Critics called the ensemble "well-cast", with Tatler noting that their "visual resemblances are sometimes uncanny". Many reviewers were impressed with their "mimicry" of England football stars. While The Week lamented that some of the characterisations were "cartoonish", the Financial Times observed "care and nuance" in several of their portrayals. BritishTheatre.com described actor Will Close as "show-stealing" and "hilarious in every aspect" in his portrayal of England captain Harry Kane. Time Out critic Andrzej Lukowski called out Close's Kane as "extremely funny...as affable as he is inarticulate" and also praised Gunnar Cauthery's turn as Gary Lineker. Meanwhile, Steve Dinneen wrote in City A.M. that "Will Close is also excellent as Harry Kane, his impression of a man apparently devoid of personality initially bordering on the cruel but turning full circle as the player's heart and mettle are shown." Alistair Smith of The Stage argued that the deliberate caricatures, also of politicians and other public figures, do "result in some jarring tonal shifts, as the piece veers from serious introspection to something closer to pantomime and back again".
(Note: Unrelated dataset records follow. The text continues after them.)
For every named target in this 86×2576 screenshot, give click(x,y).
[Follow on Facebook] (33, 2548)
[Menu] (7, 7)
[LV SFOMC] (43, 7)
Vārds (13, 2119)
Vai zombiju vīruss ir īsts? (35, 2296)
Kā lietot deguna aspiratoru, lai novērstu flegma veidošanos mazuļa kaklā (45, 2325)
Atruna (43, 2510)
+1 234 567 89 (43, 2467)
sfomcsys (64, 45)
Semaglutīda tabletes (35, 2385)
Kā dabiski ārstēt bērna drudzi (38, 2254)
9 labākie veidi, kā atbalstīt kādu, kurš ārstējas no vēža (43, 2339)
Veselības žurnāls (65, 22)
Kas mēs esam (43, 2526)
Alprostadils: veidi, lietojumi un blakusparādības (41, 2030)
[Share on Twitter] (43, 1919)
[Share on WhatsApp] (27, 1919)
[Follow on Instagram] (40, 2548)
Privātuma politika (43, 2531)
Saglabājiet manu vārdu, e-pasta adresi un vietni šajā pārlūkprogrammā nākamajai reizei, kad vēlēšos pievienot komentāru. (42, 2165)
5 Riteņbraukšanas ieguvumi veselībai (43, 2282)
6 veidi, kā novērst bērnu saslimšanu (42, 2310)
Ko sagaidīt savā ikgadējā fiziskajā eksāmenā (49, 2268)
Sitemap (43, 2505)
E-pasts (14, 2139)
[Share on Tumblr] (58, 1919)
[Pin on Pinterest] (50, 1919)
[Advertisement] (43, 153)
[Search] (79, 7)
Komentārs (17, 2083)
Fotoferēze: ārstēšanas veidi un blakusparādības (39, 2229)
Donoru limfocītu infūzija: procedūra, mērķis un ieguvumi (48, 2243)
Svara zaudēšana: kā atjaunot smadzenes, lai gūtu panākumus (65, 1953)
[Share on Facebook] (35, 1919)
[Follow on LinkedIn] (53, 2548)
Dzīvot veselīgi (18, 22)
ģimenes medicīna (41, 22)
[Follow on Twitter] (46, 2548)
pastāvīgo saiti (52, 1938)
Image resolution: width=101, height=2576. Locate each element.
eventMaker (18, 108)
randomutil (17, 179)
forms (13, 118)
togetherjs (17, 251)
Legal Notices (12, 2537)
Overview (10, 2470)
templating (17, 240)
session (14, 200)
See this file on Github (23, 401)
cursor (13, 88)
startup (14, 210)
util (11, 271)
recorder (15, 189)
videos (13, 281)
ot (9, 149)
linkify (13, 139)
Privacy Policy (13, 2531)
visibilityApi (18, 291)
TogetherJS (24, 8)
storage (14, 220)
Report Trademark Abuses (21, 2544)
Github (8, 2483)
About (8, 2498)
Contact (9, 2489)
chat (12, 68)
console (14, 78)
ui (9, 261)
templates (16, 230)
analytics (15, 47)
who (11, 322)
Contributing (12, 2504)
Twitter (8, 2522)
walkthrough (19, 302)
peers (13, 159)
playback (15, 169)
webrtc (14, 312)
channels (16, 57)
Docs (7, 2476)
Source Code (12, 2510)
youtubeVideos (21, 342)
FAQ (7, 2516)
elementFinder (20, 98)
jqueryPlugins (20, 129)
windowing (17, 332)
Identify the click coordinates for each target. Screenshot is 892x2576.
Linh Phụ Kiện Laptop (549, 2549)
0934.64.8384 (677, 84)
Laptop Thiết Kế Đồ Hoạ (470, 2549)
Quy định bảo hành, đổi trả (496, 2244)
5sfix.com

== Awards and nominations ==

=== Original London production ===

| Year | Award Ceremony | Category | Nominee | Result |
| 2023 | Evening Standard Theatre Awards | Best Play |  | Nominated |
| 2024 | WhatsOnStage Awards | Best Play |  | Nominated |
| Best Performer in a Play | Joseph Fiennes | Nominated |
| Best Supporting Performer in a Play | Will Close | Nominated |
| Best Direction | Rupert Goold | Nominated |
| Best Casting Direction | Bryony Jarvis-Taylor | Nominated |
| Best Choreography | Ellen Kane & Hannes Langolf | Nominated |
| Best Lighting Design | Jon Clark | Nominated |
| Best Sound Design | Dan Balfour & Tom Gibbons | Nominated |
| Best Video Design | Ash J Woodward | Nominated |
| Laurence Olivier Awards | Best New Play | James Graham | Won |
| Best Actor | Joseph Fiennes | Nominated |
| Best Actor in a Supporting Role | Will Close | Won |
| Best Actress in a Supporting Role | Gina McKee | Nominated |
| Best Director | Rupert Goold | Nominated |
| Best Choreographer | Ellen Kane & Hannes Langolf | Nominated |
| Best Set Design | Es Devlin & Ash J Woodward | Nominated |
| Best Lighting Design | Jon Clark | Nominated |
| Best Sound Design | Dan Balfour & Tom Gibbons | Nominated |

== Television adaptation ==

On 21 February 2024, it was announced that a four-part television series also written by Graham and directed by Goold was commissioned for BBC One and BBC iPlayer with Fiennes reprising his role of Gareth Southgate. Left Bank Pictures will be executive producers and the series will be distributed internationally by Sony Pictures Television.